• **TASK A**
Using the passage on summer electricity demand, answer each question on its own line:
(i) How many kilowatt hours of U.S. electricity demand does EIA expect this summer?
(ii) By what percentage does EIA expect residential electricity sales to change this summer?
(iii) How do NOAA's projected U.S. cooling degree days for June, July, and August 2020 compare with last summer?
• **TASK B**
Name every sector of retail electricity sales that the passage on summer electricity demand mentions.
• **TASK C**
Write the next few sentences of the passage on summer electricity demand, picking up after its final sentence.

• **PASSAGE TO READ**
++++++
The U.S. Energy Information Administration (EIA) on June 10 said it expects U.S. electricity demand to total 998 billion kilowatt hours this summer, the lowest level of summer electricity consumption in the United States since 2009 and 5% less than last summer.
EIA expects electricity consumption to be lower this year largely as a result of efforts to reduce the spread of COVID-19.
Most of the expected decline in retail electricity sales occurs in the commercial and industrial sectors, which EIA forecasts to be 12% and 9% less, respectively, than during summer 2019. EIA said it expects residential electricity sales to grow by 3% this summer because more people are working from home and following social distancing practices.
In its “Today in Energy” report, EIA noted that normally, weather is one of the primary factors in determining electricity demand in the residential and commercial sectors.
The National Oceanic and Atmospheric Administration (NOAA) is projecting that U.S. cooling degree days for June, July, and August 2020 will be 1% lower than last summer.
++++++
• **DATASET ENTRIES**
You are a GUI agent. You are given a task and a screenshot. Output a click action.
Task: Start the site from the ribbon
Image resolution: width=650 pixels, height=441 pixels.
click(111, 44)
++++++
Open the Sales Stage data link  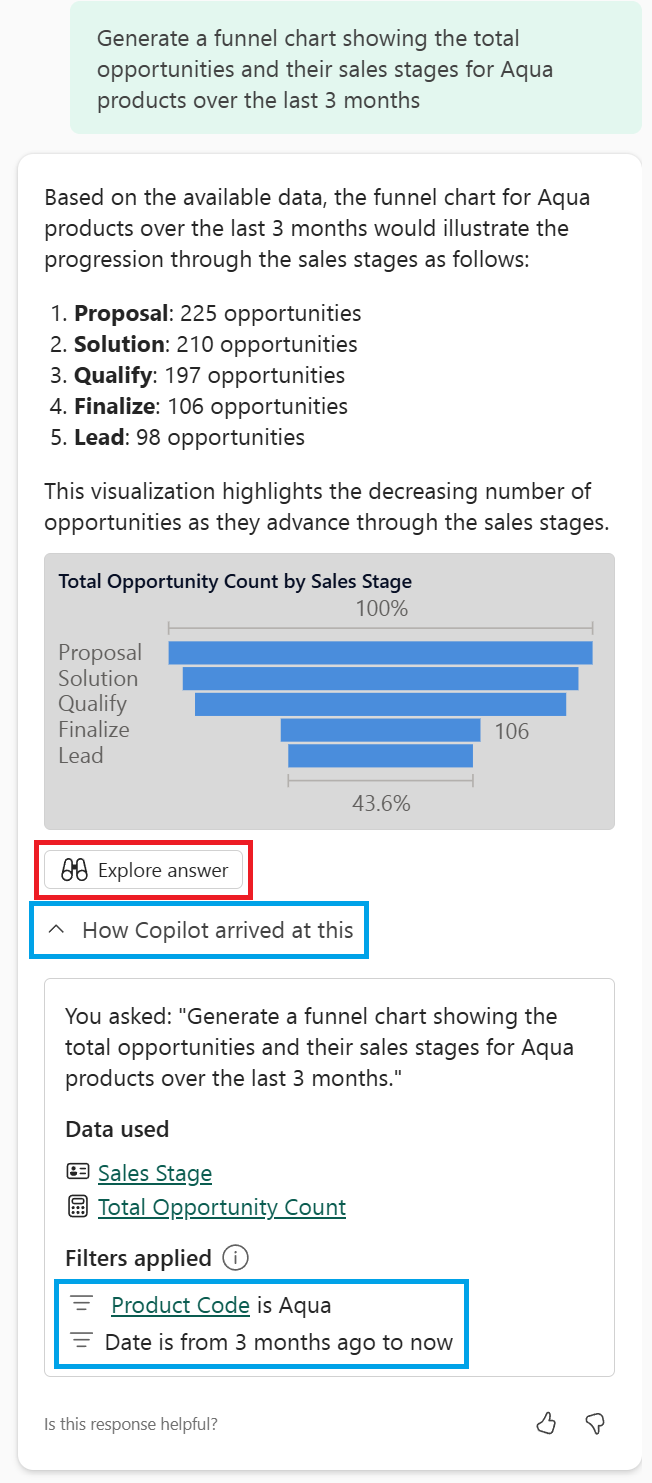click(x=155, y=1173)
++++++
• **ANSWER A**
(i) 998 billion kilowatt hours
(ii) They are expected to grow by 3%.
(iii) They are projected to be 1% lower than last summer.

• **ANSWER B**
commercial, industrial, residential

• **ANSWER C**
“This summer, however, other factors are affecting electricity demand more than temperature,” EIA said. “Although state and local governments are relaxing stay-at-home orders, social distancing guidelines will likely result in Americans spending more time at home than usual this summer. In addition, many people that had worked in offices are now working from home, shifting electricity demand from the commercial sector to the residential sector.”
EIA noted that macroeconomic indicators are primary drivers in its forecasts for electricity consumption in the commercial and industrial sectors.
EIA’s short-term economic assumptions are based on a macroeconomic model from IHS Markit. This model projects non-farm employment will fall by 13% in 2020 and that the electricity-weighted industrial production index will contract by 12% in 2020, EIA said.